* BEGIN Input data *

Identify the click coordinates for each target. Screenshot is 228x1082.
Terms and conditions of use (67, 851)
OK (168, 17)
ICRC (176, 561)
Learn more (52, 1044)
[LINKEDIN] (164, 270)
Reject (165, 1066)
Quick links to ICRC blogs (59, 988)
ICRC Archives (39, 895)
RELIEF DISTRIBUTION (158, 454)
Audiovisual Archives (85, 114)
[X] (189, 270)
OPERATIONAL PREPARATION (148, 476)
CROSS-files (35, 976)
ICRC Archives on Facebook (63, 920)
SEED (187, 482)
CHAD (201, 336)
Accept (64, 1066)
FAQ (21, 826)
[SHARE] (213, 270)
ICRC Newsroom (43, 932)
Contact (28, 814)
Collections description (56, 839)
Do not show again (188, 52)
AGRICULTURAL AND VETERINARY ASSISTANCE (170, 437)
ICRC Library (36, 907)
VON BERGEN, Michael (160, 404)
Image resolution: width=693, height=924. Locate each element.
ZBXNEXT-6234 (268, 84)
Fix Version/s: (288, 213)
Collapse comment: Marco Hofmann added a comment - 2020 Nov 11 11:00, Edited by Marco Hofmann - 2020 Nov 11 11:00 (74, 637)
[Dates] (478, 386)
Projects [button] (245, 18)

* END Input data *

• What is required
Can you format the records from the line with "SEED (187, 482)" up to and including the line with "Fix Version/s: (288, 213)" as a numbered list, omitting any blank lines?

• Task answer
1. SEED (187, 482)
2. CHAD (201, 336)
3. Accept (64, 1066)
4. FAQ (21, 826)
5. [SHARE] (213, 270)
6. ICRC Newsroom (43, 932)
7. Contact (28, 814)
8. Collections description (56, 839)
9. Do not show again (188, 52)
10. AGRICULTURAL AND VETERINARY ASSISTANCE (170, 437)
11. ICRC Library (36, 907)
12. VON BERGEN, Michael (160, 404)
13. Image resolution: width=693, height=924. Locate each element.
14. ZBXNEXT-6234 (268, 84)
15. Fix Version/s: (288, 213)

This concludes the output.